There is perhaps no better example of the potential value of a design patent than the battle between electronic giants Apple and Samsung.[1]  However, while Apple vs. Samsung serves as a general reminder not to overlook the importance of design patents, it does not speak to the strategic advantage that can be gained when considering the interplay between design and utility patent application filings.  Indeed, many practitioners separate design applications from utility applications even where they relate to the same product.

What is often overlooked in separating design applications from utility applications relating to the same product is the ability to file a utility application claiming priority to a design application, and vice versa.  Later-filed utility applications can, for example, leverage the priority data of an earlier-filed design application in order to antedate a reference or, as in the case of In re Mahurkar, avoid a 35 U.S.C. § 102(b) on-sale bar.[2]  In In re Mahurkar,the priority claim of a utility application to an earlier-filed design application was allowed based upon a finding that the drawings in the design application adequately described the claimed subject matter of the utility application in accordance with 35 U.S.C. § 112.[3]  As this priority date was less than one year after the earliest offer-for-sale, a 35 U.S.C. § 102(b) on-sale bar was avoided. 
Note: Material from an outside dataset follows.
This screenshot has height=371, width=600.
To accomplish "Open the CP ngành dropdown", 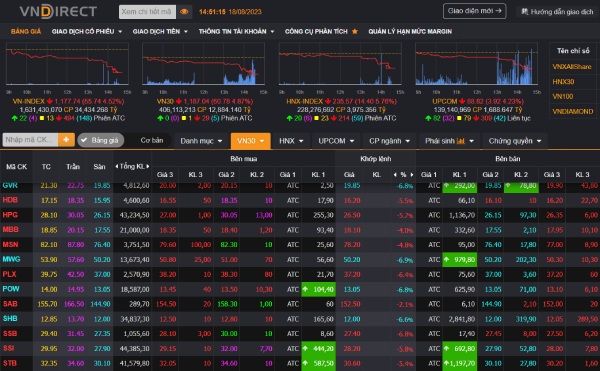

The biggest challenge in pursuing a utility application claiming priority to an earlier-filed design application is 35 U.S.C. § 112, which requires that the drawings in the earlier-filed design application adequately describe the claimed subject matter of the utility application.  Indeed, the written description requirement may be, in some cases, prohibitive, particularly with respect to more complex and/or non-mechanical subject matter.  
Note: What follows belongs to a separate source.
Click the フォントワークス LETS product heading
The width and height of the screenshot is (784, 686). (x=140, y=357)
Later-filed design applications can be of particular strategic benefit in that the life of a design patent is not limited by the filing or priority date of the earlier-filed utility application.  Rather, design patents command a term of fourteen years from issuance for those issuing based on applications filed on or before May 13, 2015, and fifteen years for those issuing based on applications filed after May 13, 2015.[4]  Thus, where a design patent claims priority to a utility application, the term of a design patent issuing therefrom shifts further into the future, without relinquishing priority, as compared to a scenario where design and utility applications are concurrently filed.
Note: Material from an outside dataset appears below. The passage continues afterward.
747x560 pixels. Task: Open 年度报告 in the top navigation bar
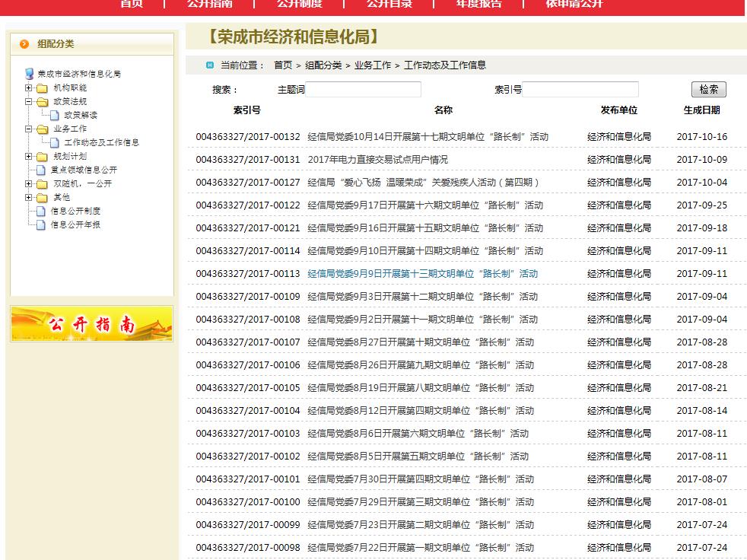click(478, 4)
However, although the filing of a design patent application claiming priority to a utility application is available at any time during the pendency of the utility application, there are limits to the practice as well.  One such limit is the strict drawing requirements in design applications.  In particular, as noted in MPEP § 1502.03, ¶ 15.48, "[t]he necessity for good drawings in a design patent application cannot be overemphasized. As the drawing constitutes the whole disclosure of the design, it is of utmost importance that it be so well executed both as to clarity of showing and completeness, that nothing regarding the design sought to be patented is left to conjecture."  In other words, the ability to file a design application claiming priority to a utility application is effectively limited by the detail of the drawings as-filed in the utility application.  This issue was recently highlighted in In re Owens,[5] where the Federal Circuit denied a priority claim in a design patent application where the prior filed utility application drawing did not include broken lines.  The addition of these broken lines in the design patent application was deemed new matter, rendering the priority claim ineffective. 

Despite these challenges, in appropriate circumstances the rewards from filing utility applications with sufficient drawings to support subsequent design applications, and vice versa, can be a very useful tool.